Sunday, April 1, 2012
I have been giving a lot of advice lately.
How do i motivate my kid to study harder?
How do i lose weight?
How do i attract more dates?
How do i make money?
How do i grow my business?
How do i calculate voltage drops across a series parallel circuit?
Im in a city 1300 miles away, can you get me a job?
This is in the last two weeks. I realize now that my gift in life is to direct, counsel, and teach. I am a speedreader. I can go through a book at a ridiculous rate and i read five sources of information every day. Chances are, if you need something, I can pull out the answer. The highest amount of questions involve weight, so here you go:
There are several goals for people that want to alter your weight. Either just to lose some quickly or to tone and maintain muscle. They require different battle plans. Both of these I have tested and both work. I have been a lean 195, and am now a muscular 225. Here are two takes:
Plan 1: LOSE A SET AMOUNT IN THE LEAST AMOUNT OF TIME:
1. Promise yourself you will absolutely commit for one month minimum. Write a small contract with terms, date it, and sign it.
2. Buy tupperware. You need portion control. Get a cooler. You are going to start taking your lunch to work everyday plus you will save money.
3. You must start some type of walking/running/sport that you can do four times a week. YOU NEED TO SWEAT.
4. You will eat 4-5 times a day but much smaller portions. Have as much salad and tuna as you want. Water based soups are ok too.
5. You MUST give up flour completely. No exceptions. I know its a little weird, but you can even have fast food if you must, just throw away the buns.
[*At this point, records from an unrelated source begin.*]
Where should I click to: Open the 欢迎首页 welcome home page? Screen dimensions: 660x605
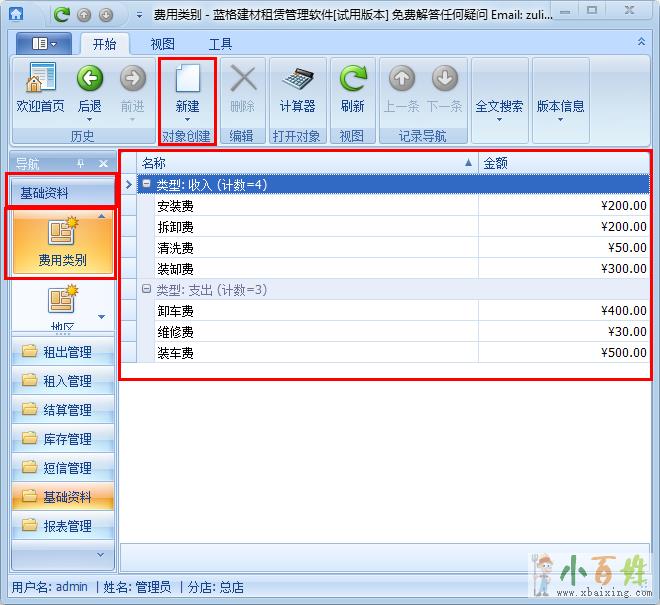40,88
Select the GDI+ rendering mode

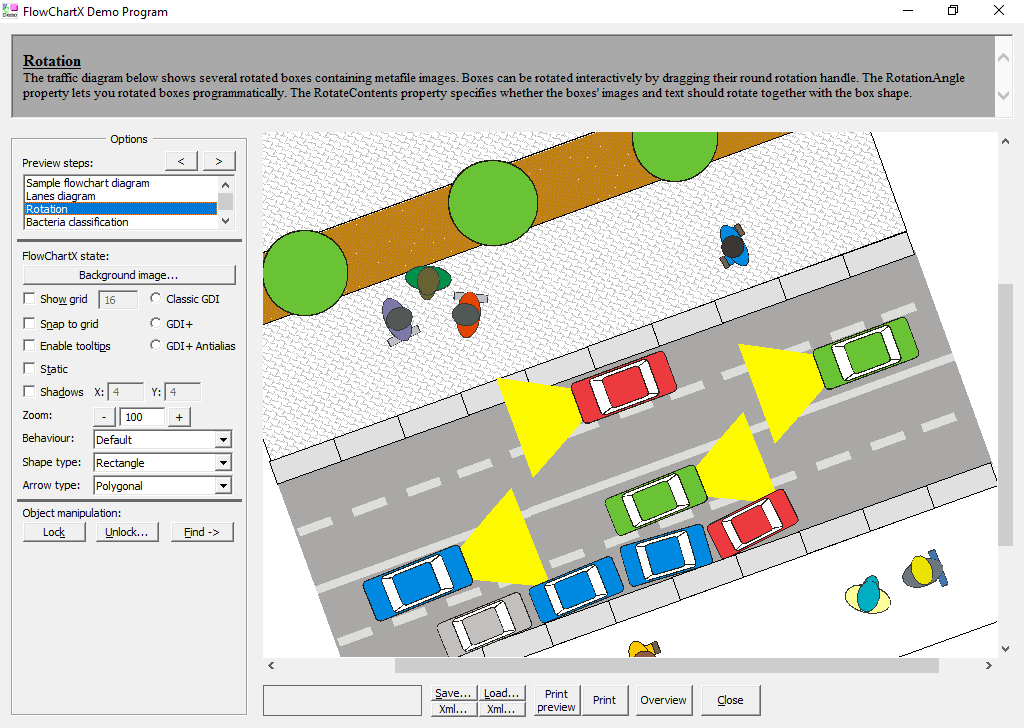click(155, 322)
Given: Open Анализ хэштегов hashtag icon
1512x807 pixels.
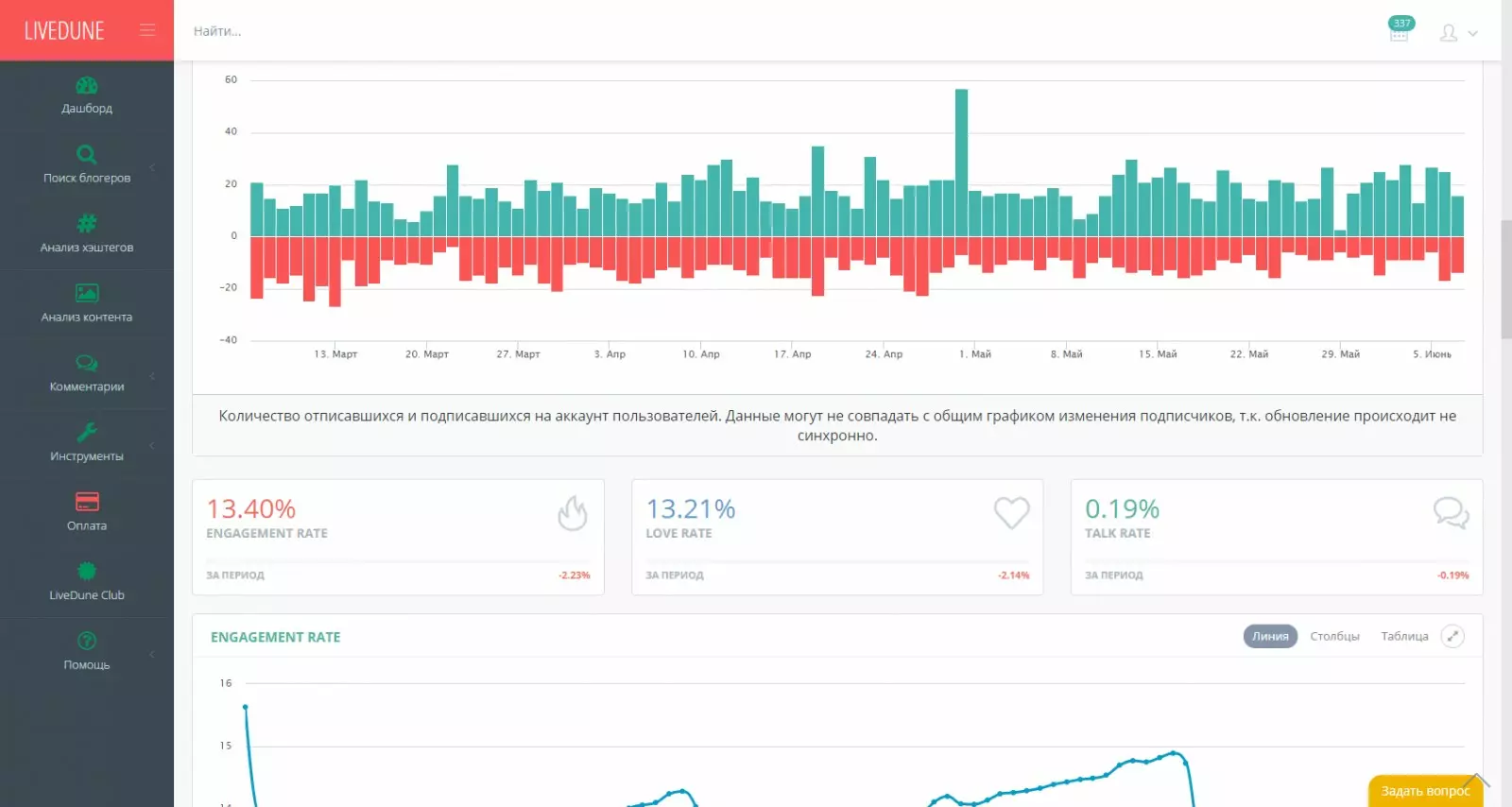Looking at the screenshot, I should coord(87,224).
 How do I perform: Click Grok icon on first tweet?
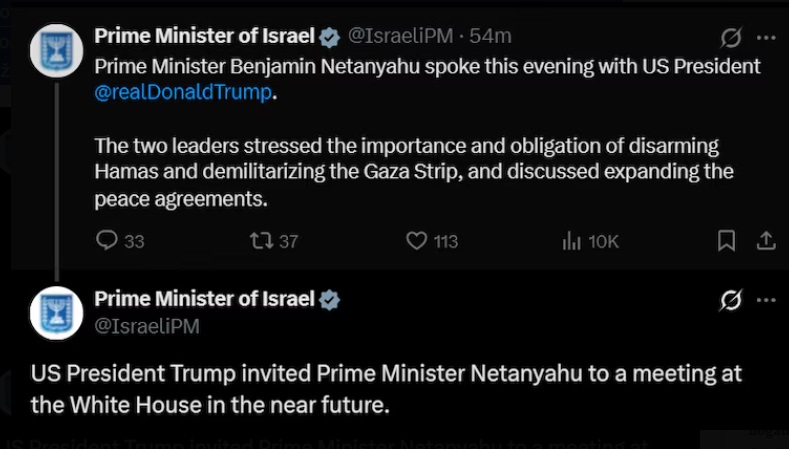[x=731, y=38]
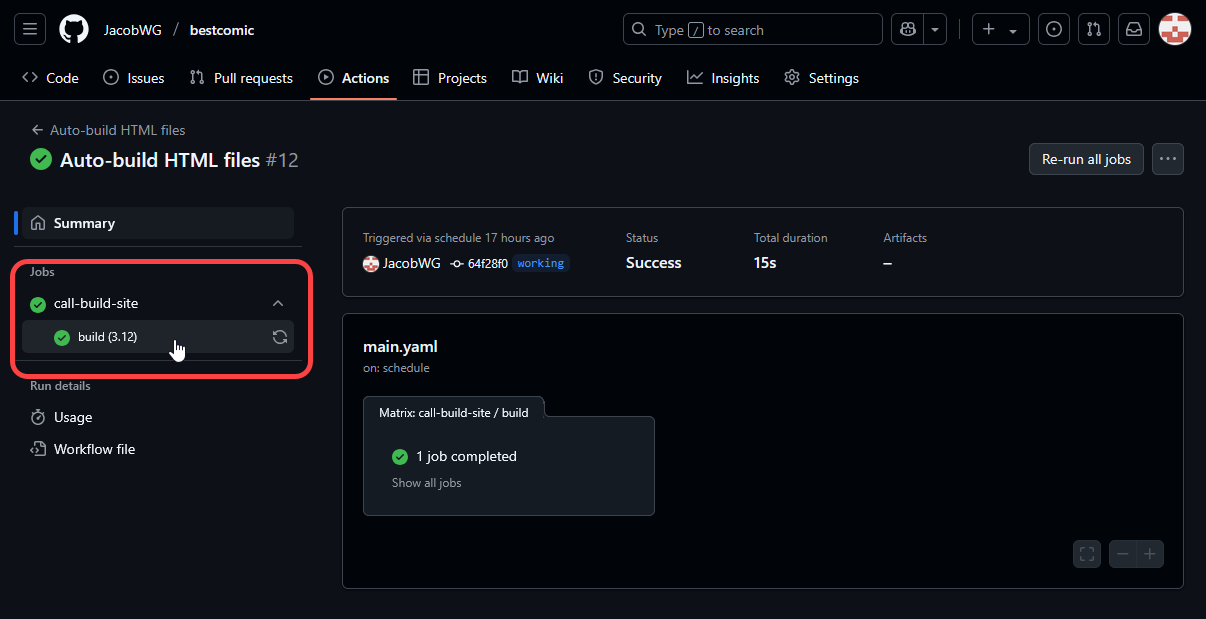This screenshot has height=619, width=1206.
Task: Open the issues circle icon in header
Action: point(1053,30)
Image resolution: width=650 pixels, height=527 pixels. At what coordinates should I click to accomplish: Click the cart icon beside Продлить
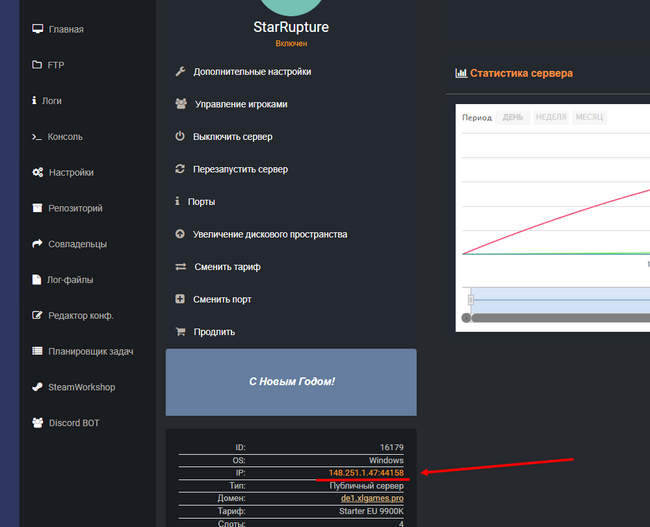pos(180,332)
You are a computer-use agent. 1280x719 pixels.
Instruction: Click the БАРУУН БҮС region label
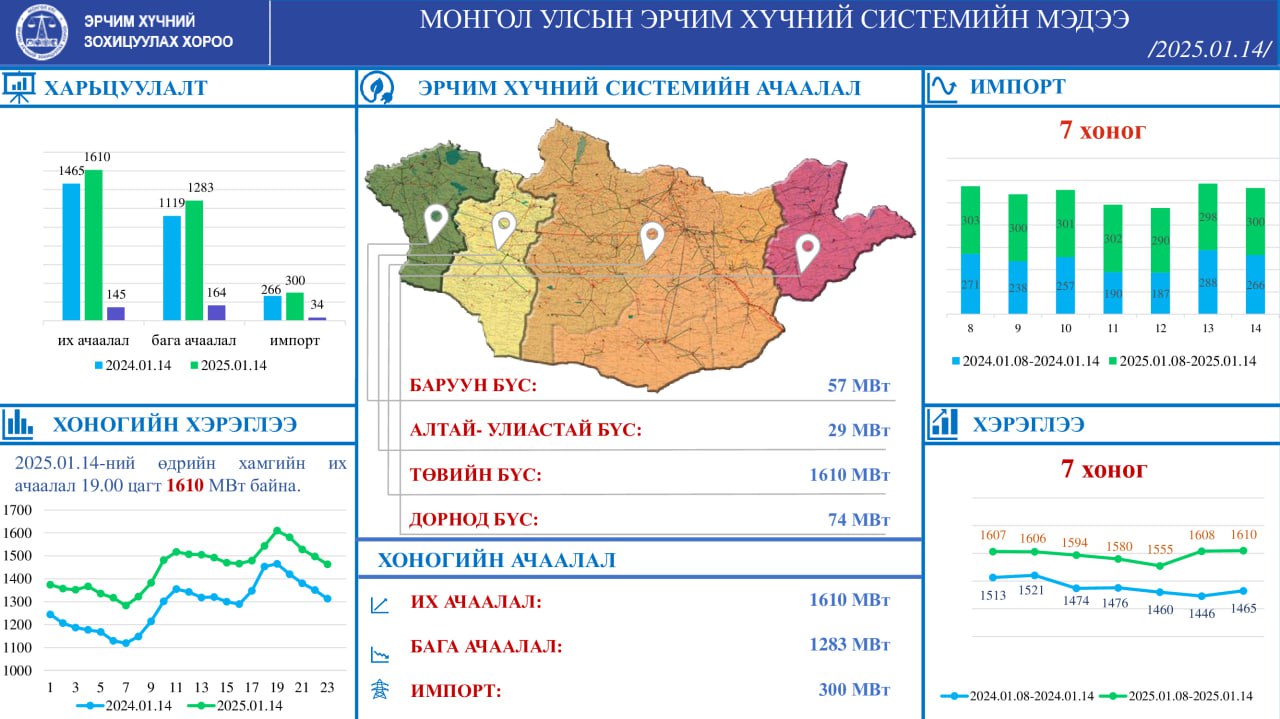pos(473,386)
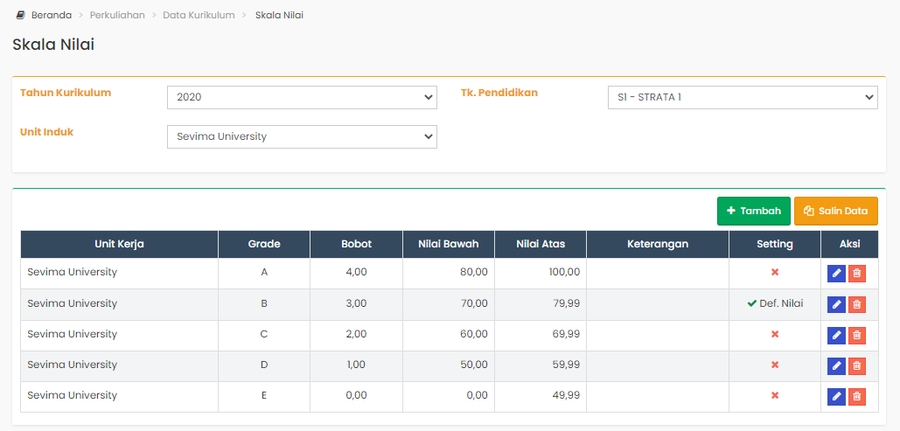Click the Grade column header
This screenshot has height=431, width=900.
pos(264,244)
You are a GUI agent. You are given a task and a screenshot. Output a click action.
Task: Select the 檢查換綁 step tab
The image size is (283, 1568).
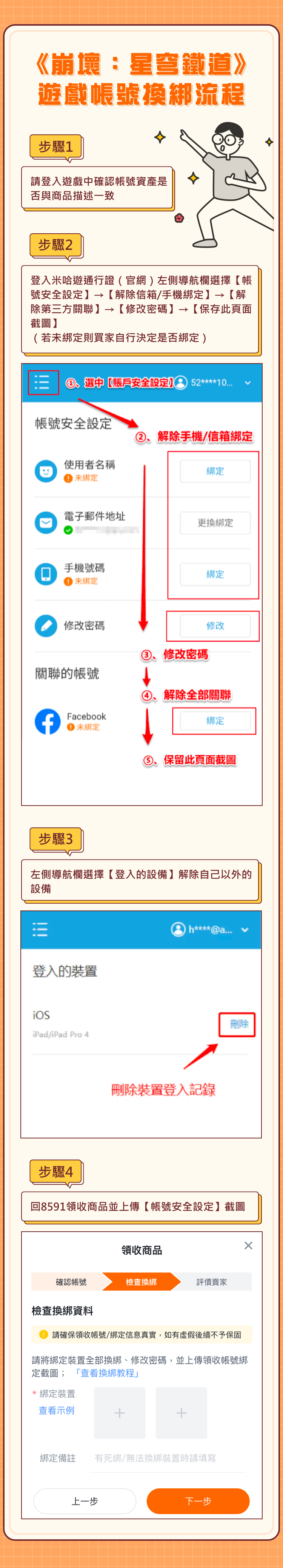(x=141, y=1281)
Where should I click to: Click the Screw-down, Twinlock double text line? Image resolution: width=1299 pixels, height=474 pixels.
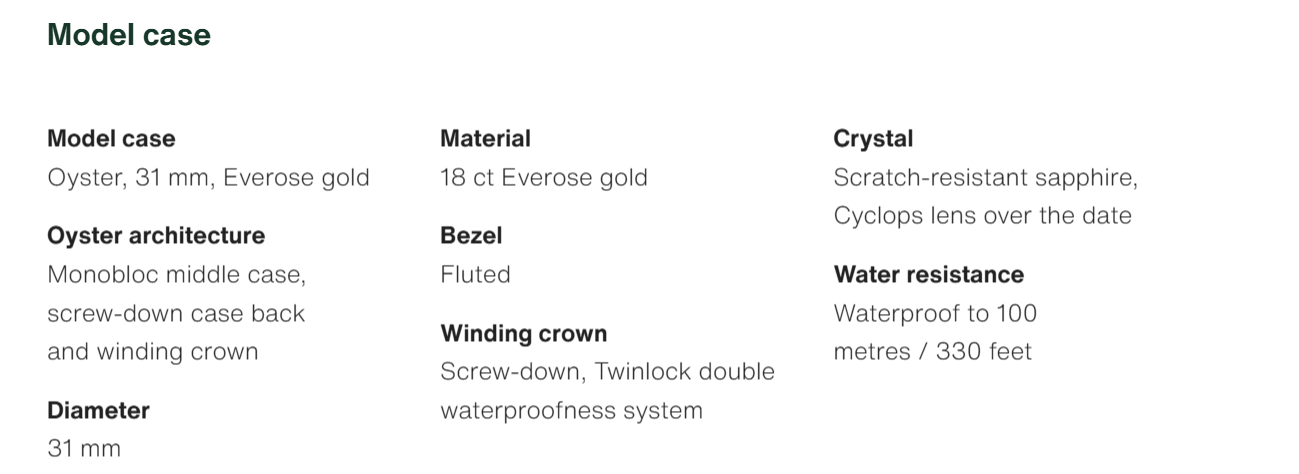coord(607,371)
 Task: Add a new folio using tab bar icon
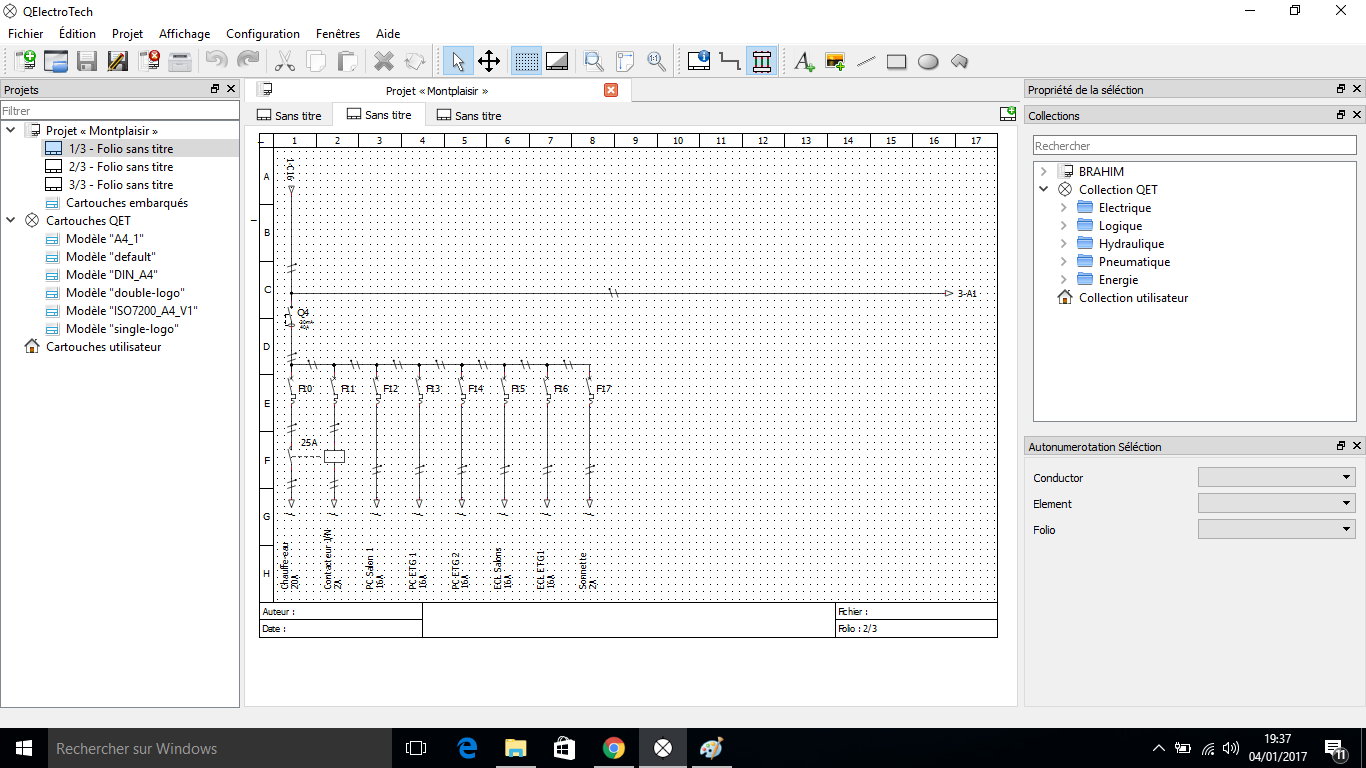(x=1008, y=115)
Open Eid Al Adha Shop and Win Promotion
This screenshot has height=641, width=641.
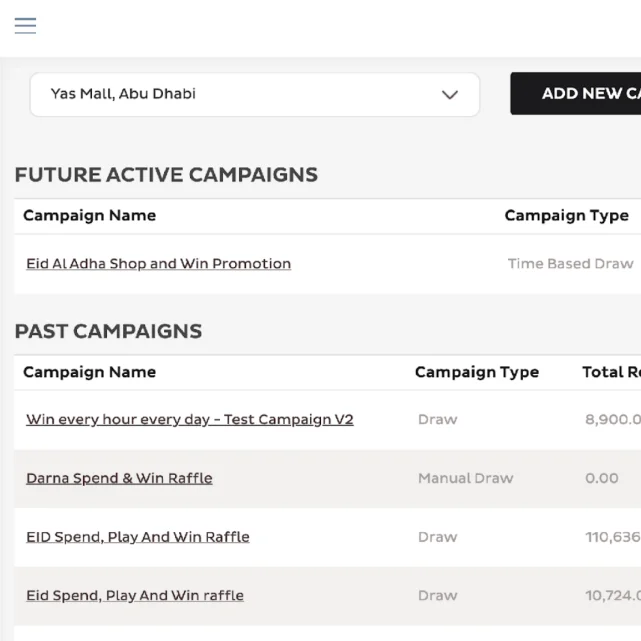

6. One soda a month, IF THAT. Just drink water, or small quantities of juice. Powerade and Gatorade have less sugar than straight apple juice or cranberry.
7. Make a chart to gauge your progress. Weigh yourself every friday and write it down.
If you can maintain with NO cheating, you will see results. I challenge you to follow these steps exactly and tell me that you don't lose a minimum of 10 pounds after a month.
Plan 2: MAINTAIN MUSCULAR TONE (not bodybuilder tone, but lean muscle tone)
1. Induce ketosis by eating the list of foods found on my previous entry on this blog. Give up flour completely at first.
2. Get a gym membership and do medium weights for your level of comfort. Better to do high amounts of sets than max out. You want lean, supple muscle, not bulky, bodybuilder muscle for this plan.
3. Try to get three sessions of 30+ minutes of cardio a week. If you can, combine gym, THEN cardio, the weights are a great warmup.
4. Eat five small meals a day and portion out your foods. Your main diet should be natural, non processed foods. Almonds, apples, white cheese, coffee, tuna, pork chops.
5. Get a caffeine based supplement. The energy boost will help during workouts.
1. Being obese is a choice a person makes for whatever reason, if you chose to eat wrong and gain weight, YOU CAN CHOOSE TO EAT RIGHT AND LOOK THE WAY YOU WANT.
2. A little altering of your foods can have HUGE results.
3. If you live in SD and need a running partner, call me.
4. I have been heavy or chubby for the majority of my adult life. When i figured out this plan and maintained a certain look and weight, my confidence tripled and i started realizing some serious successes. I want to see that for you.